The parties hereby agree as follows:

  1. DEFINITIONS
  2. For the purpose of this Agreement, the capital terms used herein shall have the meaning as follows:

    1. “Software Development Kit” or “SDK” means the specific software, tools or technologies listed in the SDK Description Exhibit attached above or such other software, tools or technologies agreed in writing by HTC and notified to You from time to time.
    2. “Derivative Works” mean works that have been or will be developed or made by or for You that are based on the SDK, such as revisions, modifications, abridgements, condensations, expansions, collections, compilations and any other form in which such preexisting works may be recast, transformed or adapted.
    3. “Documentation” means any written materials related to the design, service and support and any modifications or enhancement to such SDK.

  3. SCOPE OF LICENSE
  4. HTC agrees to:

    1. grant to You, subject to Your compliance with the terms and conditions of this Agreement, a non-exclusive, non-transferable, limited license to use the SDK: SDK Description to create, modify, and copy the software (the “Software”) for the sole purpose of running on the Android platform on compatible HTC Android-based devices (the “License”).
    2. grant to You a right to sub-license to your contractor if You (i) provides HTC prior written notice stating the name, address, place of incorporation and scope of the business of the potential sub-licensee; (ii) such potential sub-licensee agrees to be bound by the terms and conditions of this Agreement and (iii) is jointly and severally liable for any obligations or liabilities caused by such potential sub-licensee.
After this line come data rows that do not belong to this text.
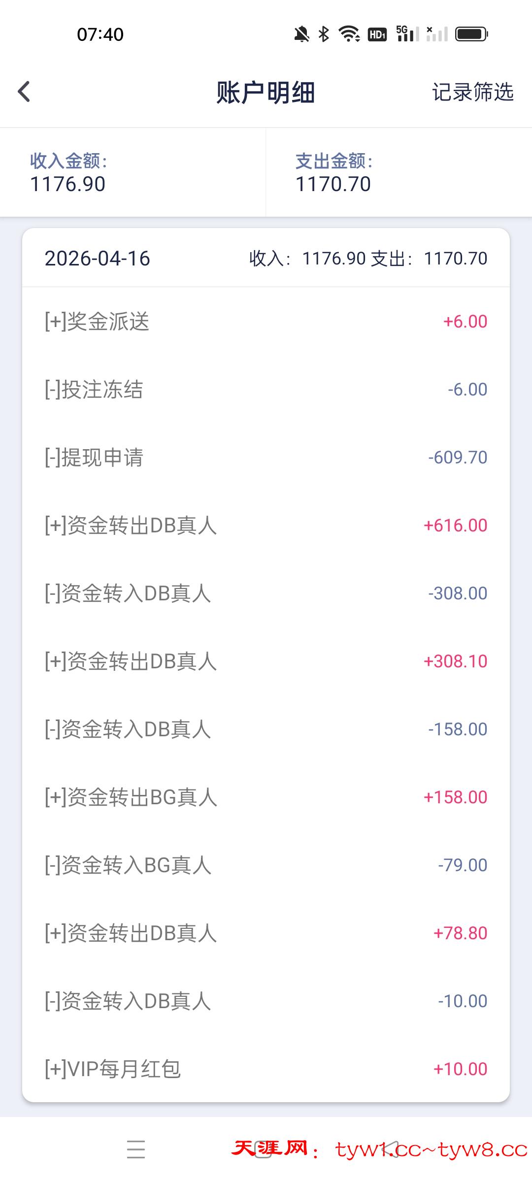532x1182 pixels.
Task: Open 记录筛选 record filter
Action: click(x=472, y=92)
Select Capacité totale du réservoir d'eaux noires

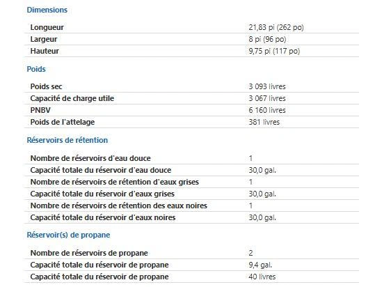tap(103, 217)
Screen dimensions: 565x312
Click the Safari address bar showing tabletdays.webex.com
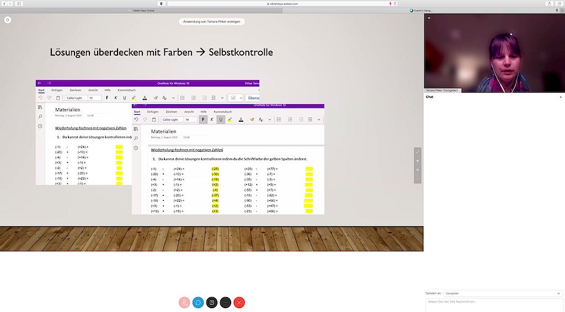(281, 3)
  5. YOUR OBLIGATIONS TO HTC
  6. You agree to:

    1. strictly comply with all of the terms and conditions of the License and this Agreement;
    2. limit access to the SDK only to your employees with a need for such access to perform your purpose and obligations under this Agreement and are advised of its confidential nature;
    3. keep HTC informed as to any problems encountered with the SDK and any resolutions arrived at for those problems, and to communicate promptly to HTC any and all modifications, design changes or improvements of the SDK suggested by any customer, employee or agent;
    4. grant to HTC and to HTC's licensees of the SDK, but solely in connection with licensed use or other exploitation of the SDK, or derivatives thereof, a limited non-exclusive, royalty-free, perpetual and world-wide license, under any Developer patent rights that contain claims covering or directed to the SDK, or derivatives thereof, and use of the SDK, or derivatives thereof, that are necessary to make, have made, use, sell, offer for sale, import, distribute and/or otherwise exploit the SDK;
    5. be solely responsible for costs and expenses incurred in connection with the distribution of the SDK and Application Programs. HTC shall have no obligation to provide maintenance, support, upgrades or new releases to You or to any distributee of the SDK or any Application Program;
    6. not to delete, alter, add to or fail to reproduce in and on any SDK copy and media the name of the SDK and any copyright or other notices appearing in or on any copy, media or master or package materials provided by HTC or which may be required by HTC at any time;
    7. not to reverse assemble, decompile Object Code, and/or reverse engineer or otherwise attempt to derive Source Code or the underlying ideas, algorithms, structure or organization of SDK;
    8. unless HTC gives a prior written approval, not to modify, create any Derivative Work from, or expose the SDK or make it subject to the GNU General Public License (“GPL”) or the equivalent where it was not already under such GPL or the equivalent, or make any copies of the SDK or copies of any portion thereof;
    9. not to use or distribute the SDK either on a standalone basis or with any product or technology other than the agreed HTC Product;
    10. to use Derivative Works only as embedded in (coupling with) HTC products, and such Derivative Works shall never be used or distributed by You (i) on a standalone basis for any commercial or profit making purpose, and/or (ii) for bundling or expanding SDK as your own development tool kit (or any ) for any kind of commercial distribution.
    11. to comply with all applicable export laws, restrictions, and regulations of United Nations, United States, Japan, European Union, or any foreign agency or authority;
    12. not use or register (or make any filing with respect to) any trademark, name or other designation of HTC anywhere in the world;
    13. not to contest anywhere in the world the use by or the authorization by HTC to use any trademark, name or other designations of HTC;
    14. not to sue or otherwise assert your proprietary rights against HTC and other licensees of the SDK for infringement of any Derivative Works made from the SDK; and
    15. if applicable not to cancel, decrease, delay or terminate any purchase order or the product supply agreement signed between HTC and You for any reason related to, in connection with or resulting from the use or development based on SDK under this Agreement. (You understand this sentence is provided as an example for clarification purpose and shall not be considered as complete.)

  7. LEGAL FORMALITIES

    1. Warranty Disclaimer
    2. You acknowledge the SDK and License is provided “AS IS” and HTC makes no warranty regarding non-interruption of the use or freedom from bugs. Neither HTC nor its licensors are responsible for providing any bug fixes, technical supports, upgrades, or updates of the SDK.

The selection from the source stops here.